__Excerpted data__
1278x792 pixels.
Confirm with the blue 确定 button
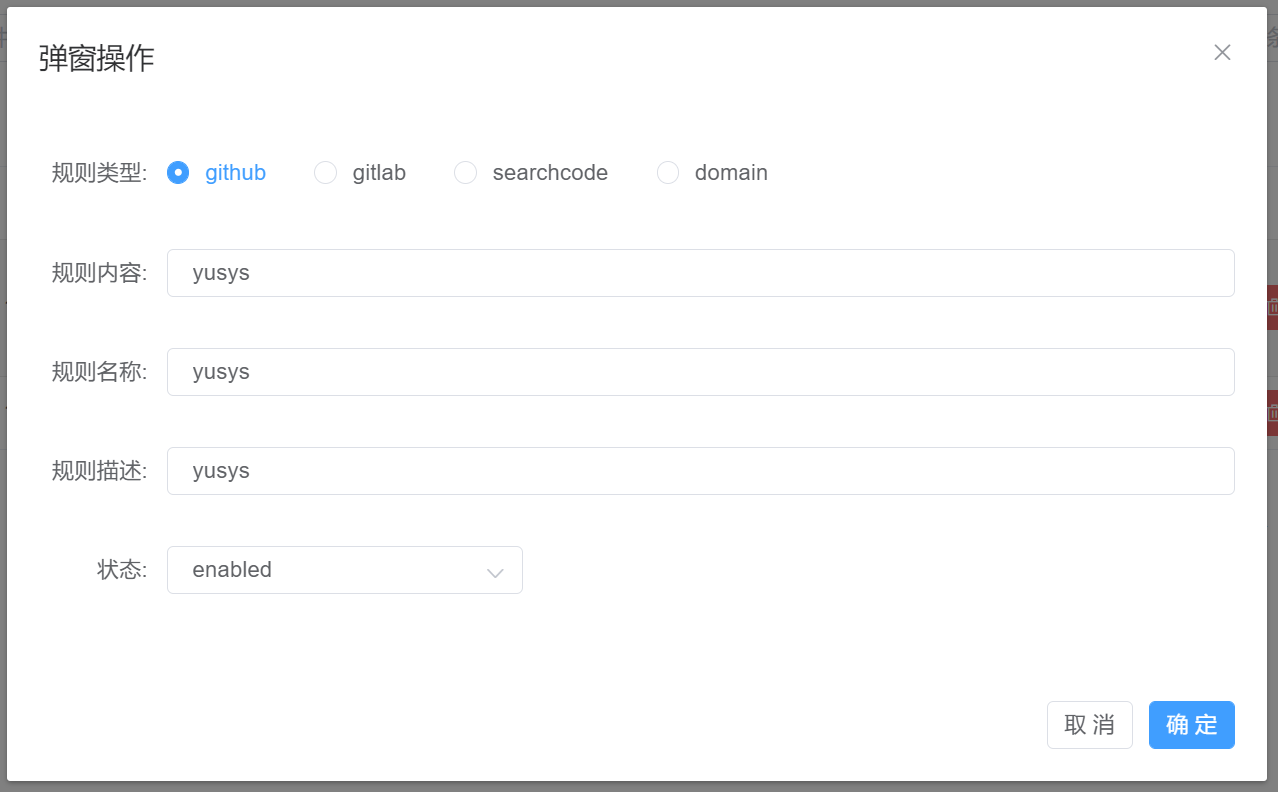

==

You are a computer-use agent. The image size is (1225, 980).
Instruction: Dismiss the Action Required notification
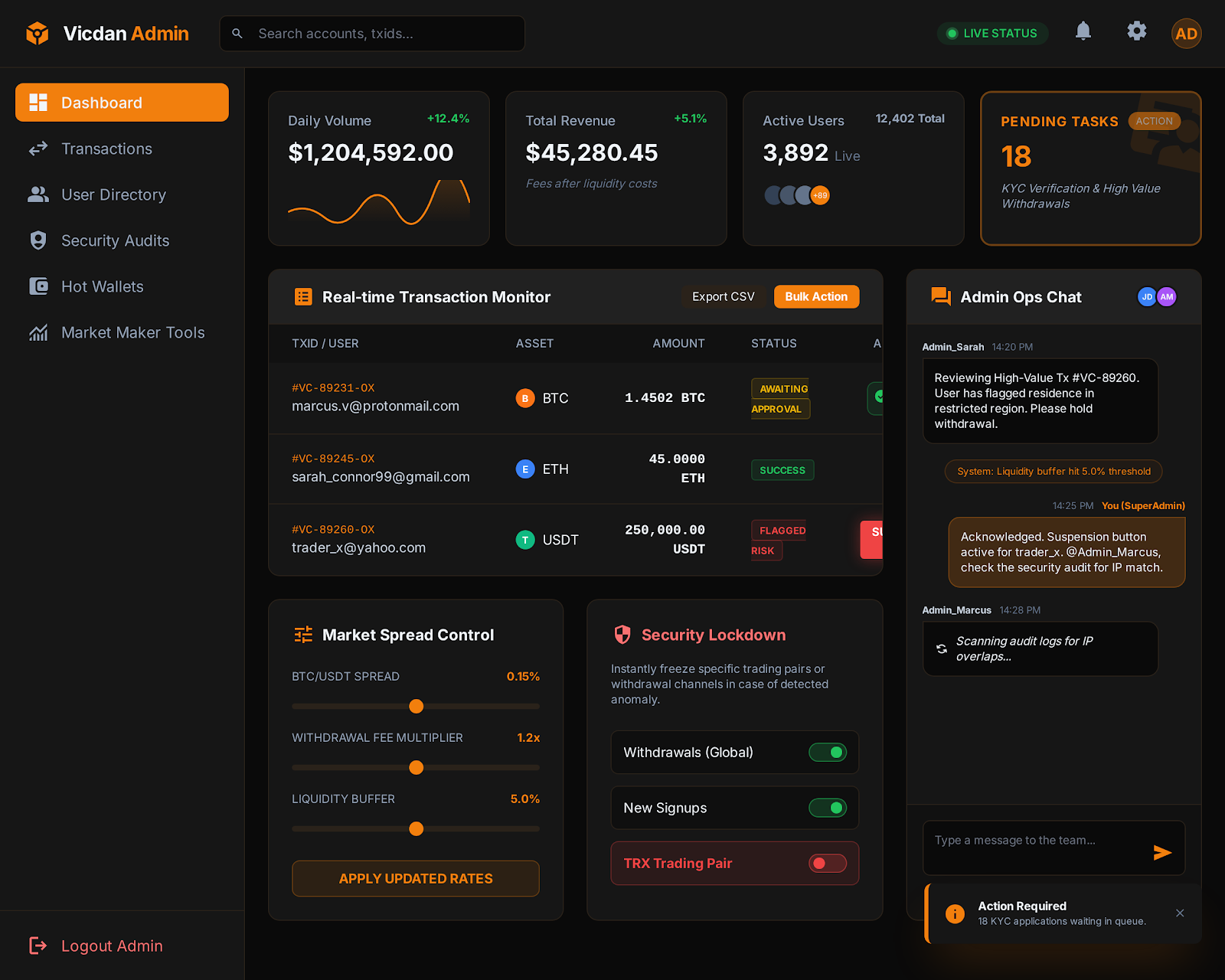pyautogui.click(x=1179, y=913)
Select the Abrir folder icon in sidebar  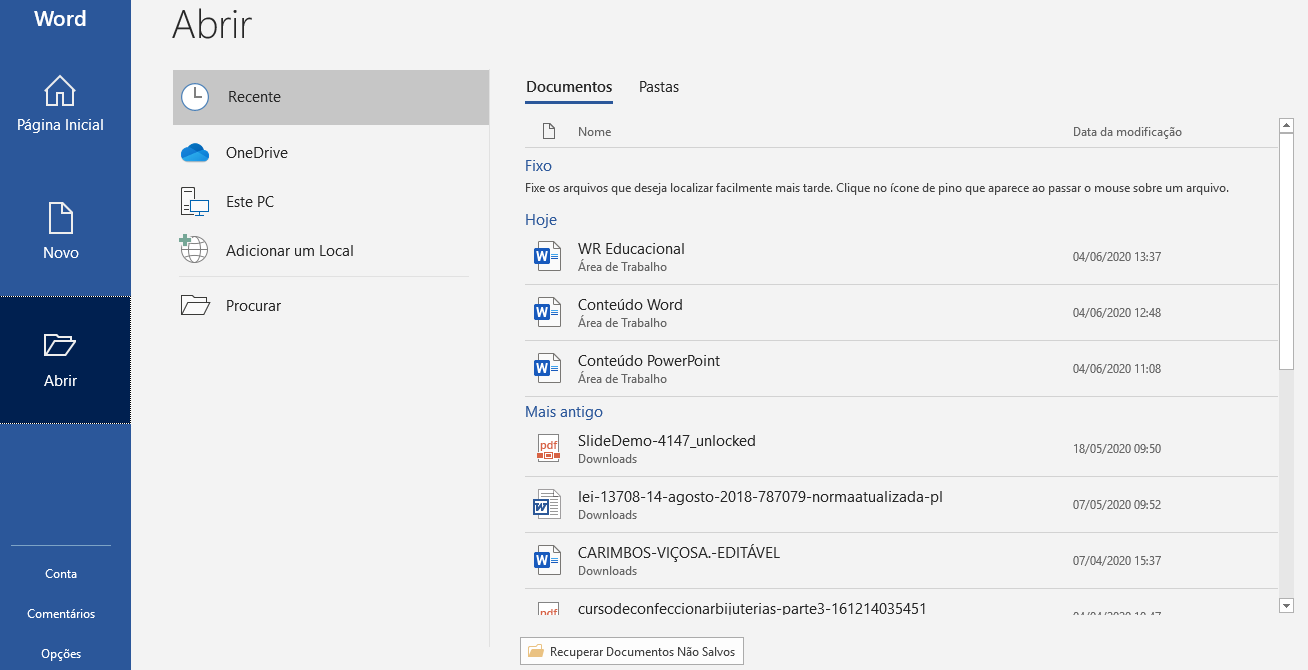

__Problem requirements__
Your answer should be the exact lines above from the one with "1278x792 pixels." through the one with "Confirm with the blue 确定 button", both included, and nothing besides.

__Written solution__
1278x792 pixels.
Confirm with the blue 确定 button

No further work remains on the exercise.